The result is a sharp cultural contrast. Concorde represented the peak of an era when flying still carried a strong aura of glamour. Today, for most people, air travel is a utility. It is faster and more accessible to a far broader public than in 1976, but it is also more standardized, more crowded and much less indulgent.
The glamour was real, but so were the limits

Concorde’s luxurious image was not just marketing fantasy. Former passengers, crew interviews and airline material from the period consistently describe attentive service, premium wines and menus designed to match the aircraft’s elite reputation. British Airways in particular later turned Concorde into one of the most recognizable premium brands in aviation, serving business leaders, entertainers and affluent leisure travelers on transatlantic routes.

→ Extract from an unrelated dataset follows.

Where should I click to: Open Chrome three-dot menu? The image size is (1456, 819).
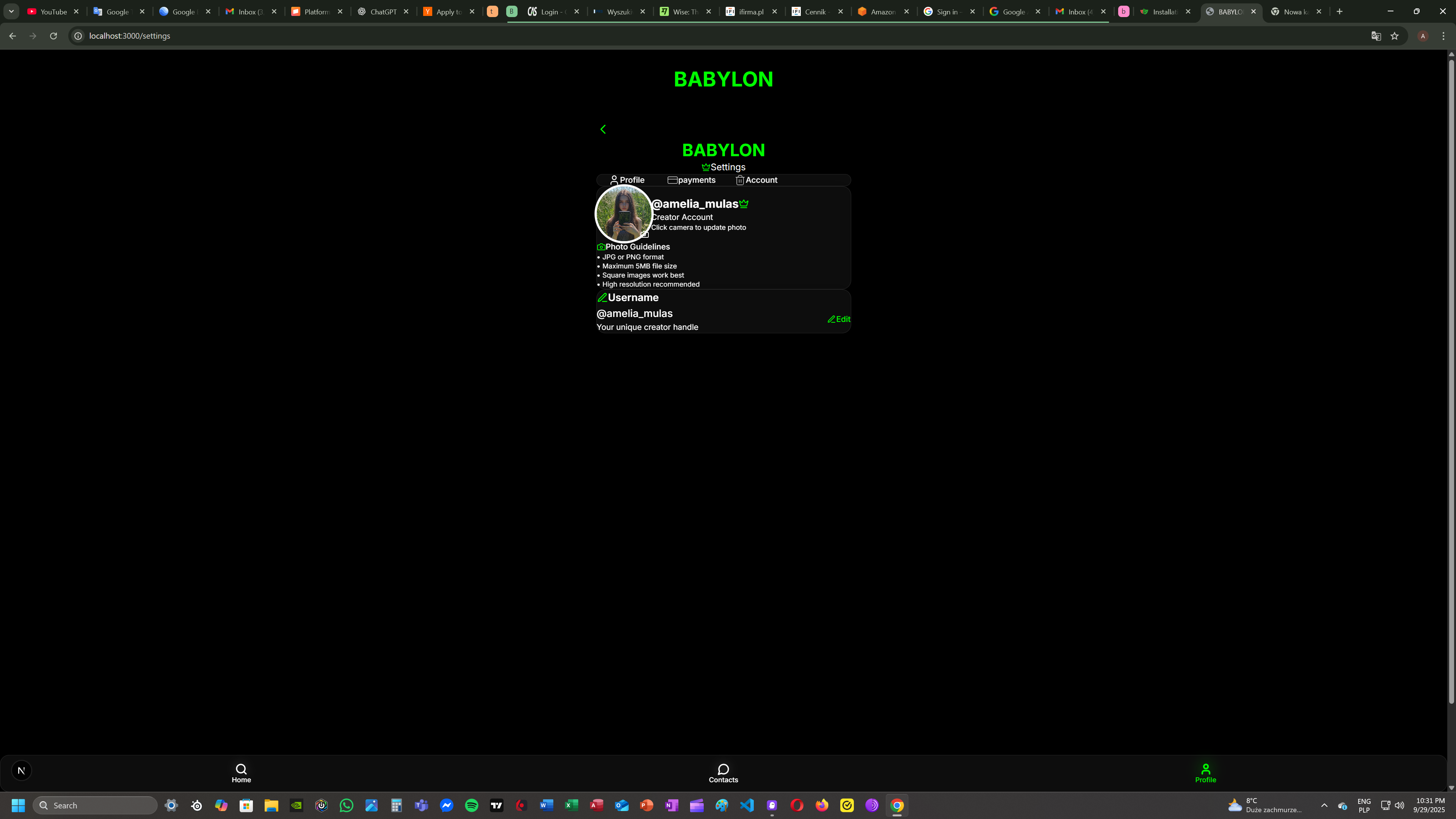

Still, Concorde was never designed for the average traveler. It was expensive to build, expensive to maintain and costly to operate. The aircraft burned significant fuel, had limited seating capacity and could only fly certain profitable routes because of noise restrictions and sonic boom concerns, especially over land. That meant its luxury was available to a very small slice of the flying public from the start.

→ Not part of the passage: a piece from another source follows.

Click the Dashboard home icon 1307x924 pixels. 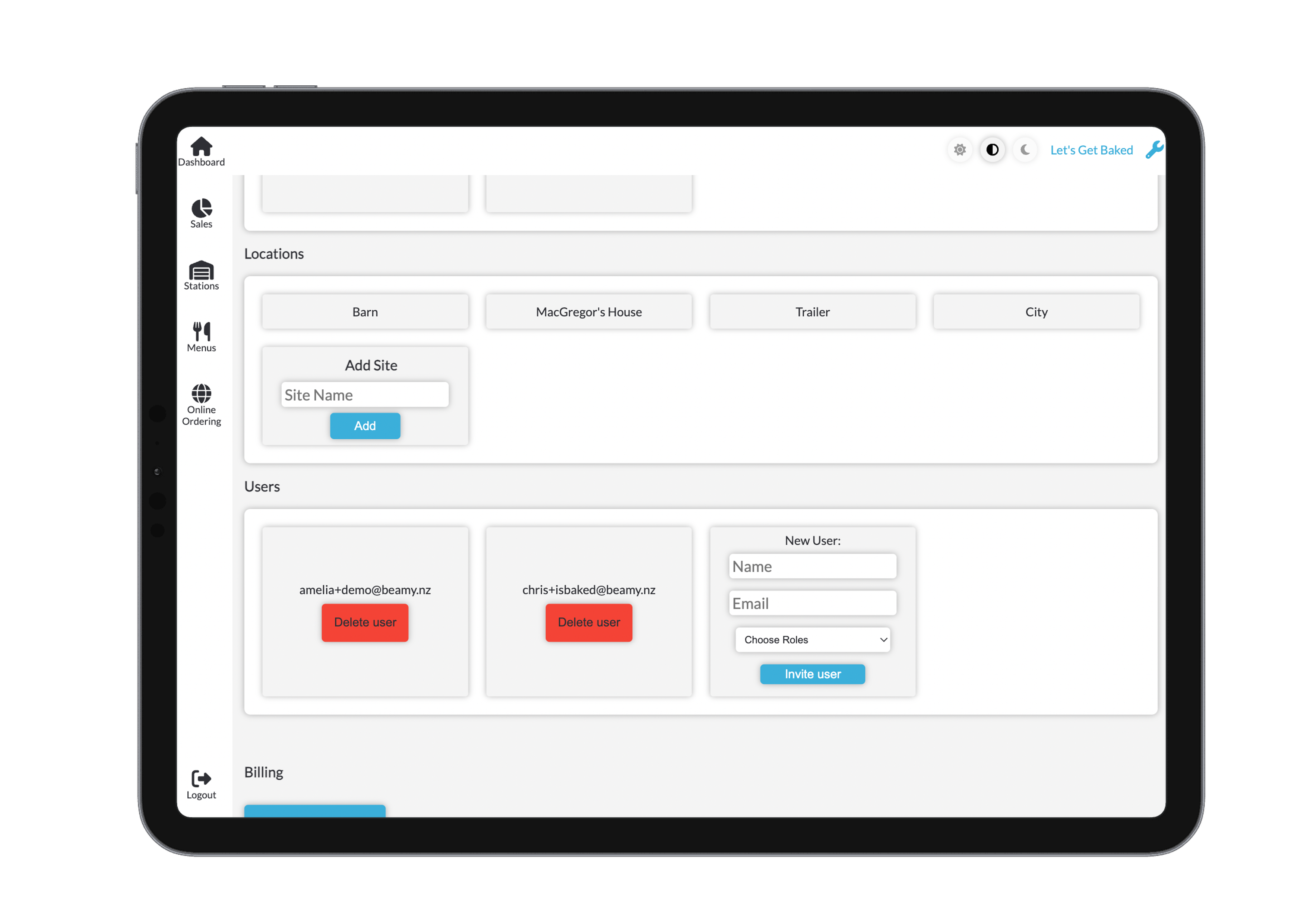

Its service history also had major setbacks. On July 25, 2000, Air France Flight 4590 crashed shortly after takeoff from Paris Charles de Gaulle Airport, killing all 109 people on board and four people on the ground. Concorde returned to service in 2001 after modifications, but demand weakened after the crash and after the broader downturn in air travel following the Sept. 11, 2001 attacks.
British Airways and Air France retired Concorde in 2003. The airlines cited a combination of factors, including falling demand, rising maintenance costs and the end of manufacturer support. What remains is a powerful symbol of a short-lived period when speed and luxury briefly came together in commercial aviation in a way that has never really been repeated.
What Concorde still says about flying in 2026
For modern travelers, the comparison lands because it feels personal. People notice smaller seats, extra bag fees and buy-on-board snacks because those changes affect every trip. The idea that passengers in 1976 were eating caviar and foie gras while crossing the Atlantic faster than today’s jets highlights how airline priorities have shifted from prestige to efficiency.
That does not mean flying is objectively worse in every way. Air travel is safer than it was in Concorde’s era, and millions more people can afford to fly than could in the 1970s. Airline networks are larger, booking is easier and premium experiences still exist in first class, business class and some international lounges. But the center of the business has moved decisively toward volume, yield management and ancillary revenue.
Aviation analysts have long noted that Concorde was as much a political and technological project as a commercial one. It proved that scheduled supersonic passenger travel was possible, but it never proved that it could be broadly profitable at scale. That is one reason its menus still fascinate people. They capture not just better food, but a different philosophy about what air travel was supposed to feel like.
That memory is now feeding interest in a possible new generation of faster aircraft, though none are close to recreating Concorde’s exact mix of exclusivity and spectacle. For now, Concorde’s lavish 1976 dining service stands as a reminder that airline cabins once sold aspiration as much as transportation. In 2026, most passengers are not shopping for caviar at 60,000 feet. They are just hoping the pretzels are still free.